There are things that are different about us. He is better at math and sports; I am more creative and social. I’m a more descriptive writer. I love to read and my brother only reads when it’s assigned for school.

We also have a lot in common: We’re both hardworking, honest, caring, serious, and want to have a successful future not just for ourselves, but for our parents too. We get along well and he supports me.

But sometimes all the comments got to me. One day in the middle of freshman year I confronted my brother. He was sitting in his room and I pushed his door open hard so he would know how angry I was.

A Female Copy

“What’s wrong?”

I wanted to scream, but I stayed calm. “Can you stop being so smart? For me? Everyone compares me to you.”


“Every teacher asks me if you’re my brother because you’re ‘such a good student’,” I said, imitating my teacher’s breathless voices.

“Come on, who cares what teachers say?” he said. “You know you’re smart too.” I knew he meant it but I was still angry. I slammed the door on the way out.

I want to be known as Shameera, not as Mubeen’s sister, or worse a female copy of him.

image by YC-Art Dept

My Regents scores aren’t mine alone; they’re compared to my brother’s. “Your brother got higher than that,” say teachers, family, or friends. Or they ask me, “What did your brother get on that Regents?”

People also assume that I get good grades because my brother is my tutor. One day I was sitting with my friends in the lunch room and we were discussing schoolwork. “You don’t need to worry about this. You have your brother who helps you with everything,” one of them told me.

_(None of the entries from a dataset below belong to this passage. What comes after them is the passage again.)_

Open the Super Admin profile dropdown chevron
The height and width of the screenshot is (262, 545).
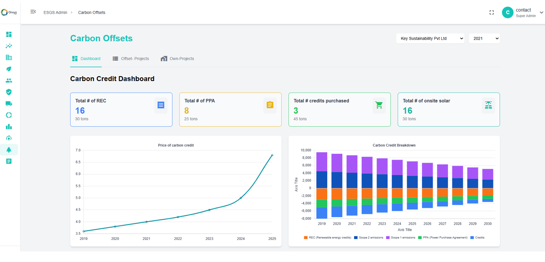click(541, 13)
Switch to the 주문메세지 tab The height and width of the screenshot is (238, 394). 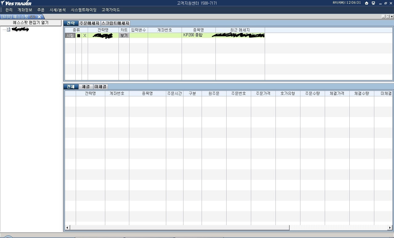tap(89, 23)
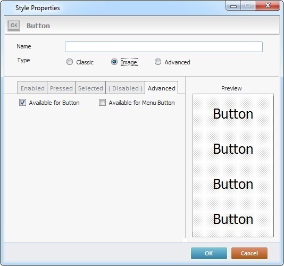Confirm with the blue OK button
284x266 pixels.
tap(209, 253)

“That’s not true,” I said.

Everyone thinks since I have Mubeen everything is easier for me but the opposite is true; I’m expected to be even smarter with his help. This puts a lot of stress on me that others don’t realize. The pressure is affecting my ability to be happy and have fun. I feel like I can’t be carefree.

More Pressure

It was bad enough when my brother got top grades, but this year, he was valedictorian and also got accepted to Cornell University. That was a big deal for our high school. The school is new and small with only around 500 students so he was the first student to ever get into an Ivy League university.

My parents made it clear they expected the same from me. I get grades in the 90s, but I might decide that an Ivy League college isn’t the best choice for me. I’ve always wanted to become a doctor. Going to a college with a strong pre-med program is my priority, not whether or not it’s Ivy League. I haven’t discussed this with my parents because I think this might disappoint them.

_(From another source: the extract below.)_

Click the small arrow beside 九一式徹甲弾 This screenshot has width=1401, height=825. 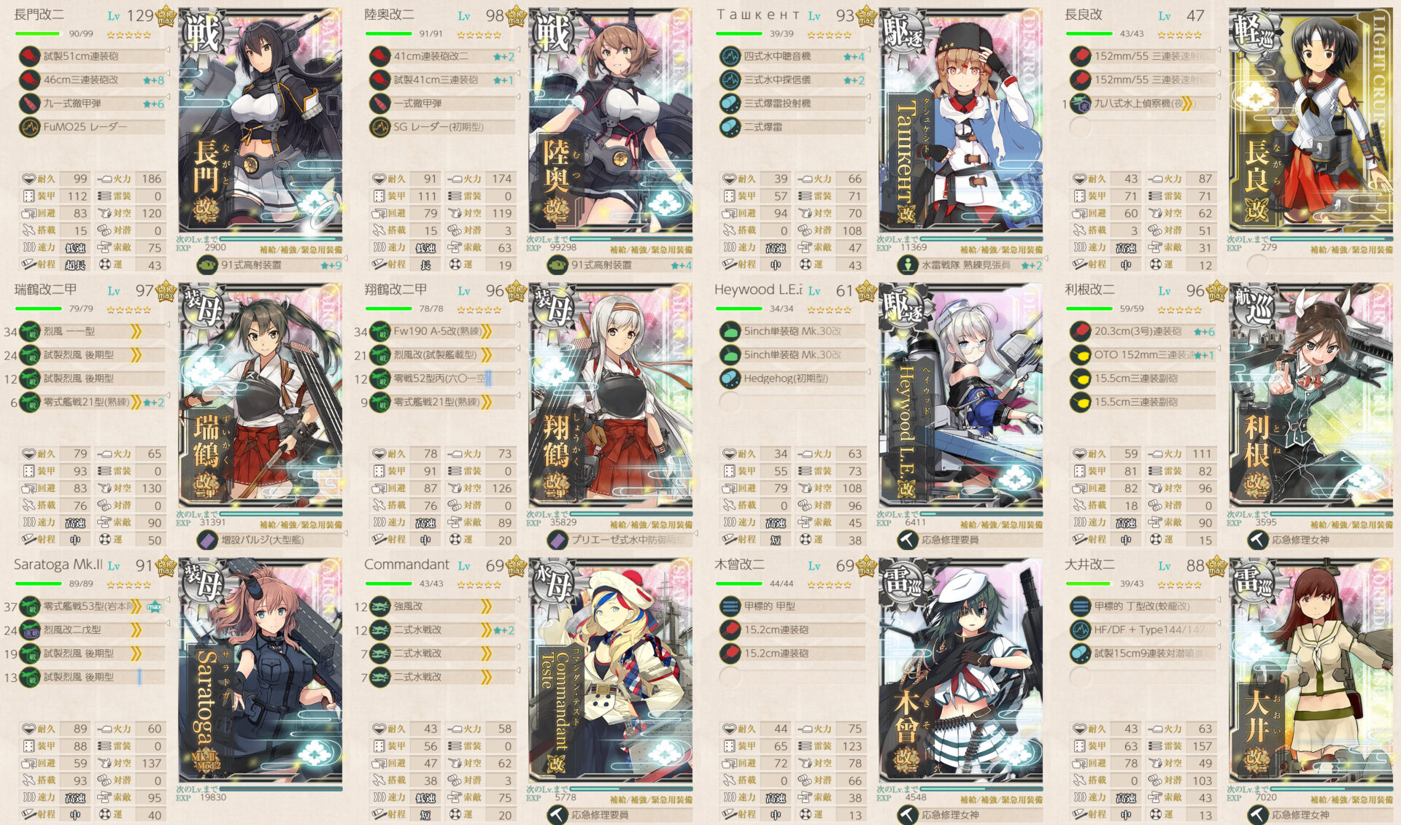click(169, 97)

In fact, I try to avoid conversations about school with my parents. How often can I hear, “Why can’t you be like him?” I can’t be like him because I am not him. There have been many times when I wanted to tell my mom to stop comparing me to Mubeen but I’ve never said it. I don’t think they’d be receptive.

At home I said to my brother, “Everyone was congratulating me today. But that’s scaring me because now even when you leave your legend will live on in this school. You’re going to haunt me even when you’re not here anymore.” That made him laugh and he said, “Don’t worry I won’t haunt you. And I’m sure you’re going to be the second one from our school who will go to an Ivy League university.”

My Own Identity

Recently, I spoke to my global history teacher about how I don’t like being compared to my brother all the time. She said, “To be honest, I think you’re smarter than him. You participate more and you’re more understanding.” Whenever I remember these words, they make me happy.

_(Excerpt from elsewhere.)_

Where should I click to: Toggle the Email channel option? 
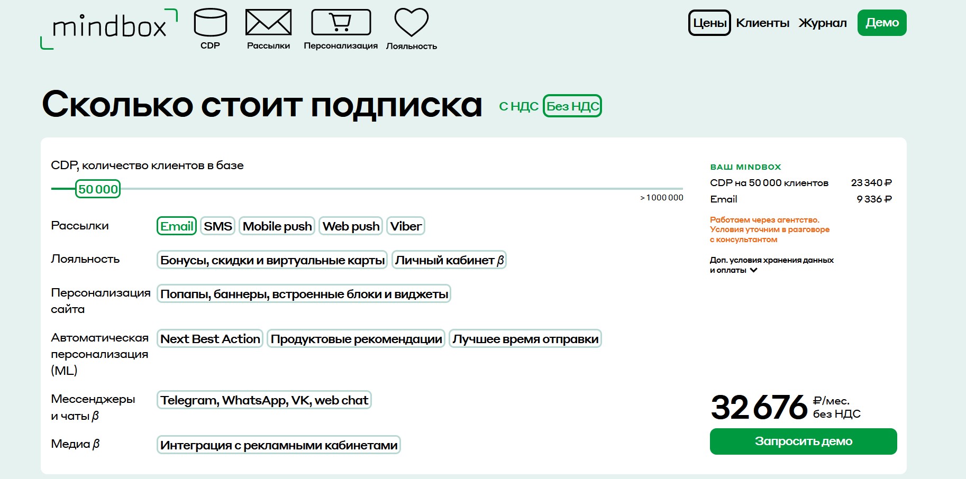[177, 226]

This coming school year will be my first year of high school without my brother. I will finally have the chance to establish my own identity. I’m looking forward to that.

I also started asking classmates to stop comparing us. I asked them to try and think of us as different human beings and not only as siblings who are close in age. Although the comparisons continue, they’ve decreased. I feel less stressed and more appreciated as myself now. I also feel better because I spoke up. I haven’t done this with my parents yet, but now that I see how well other people responded, I think I will give it a try.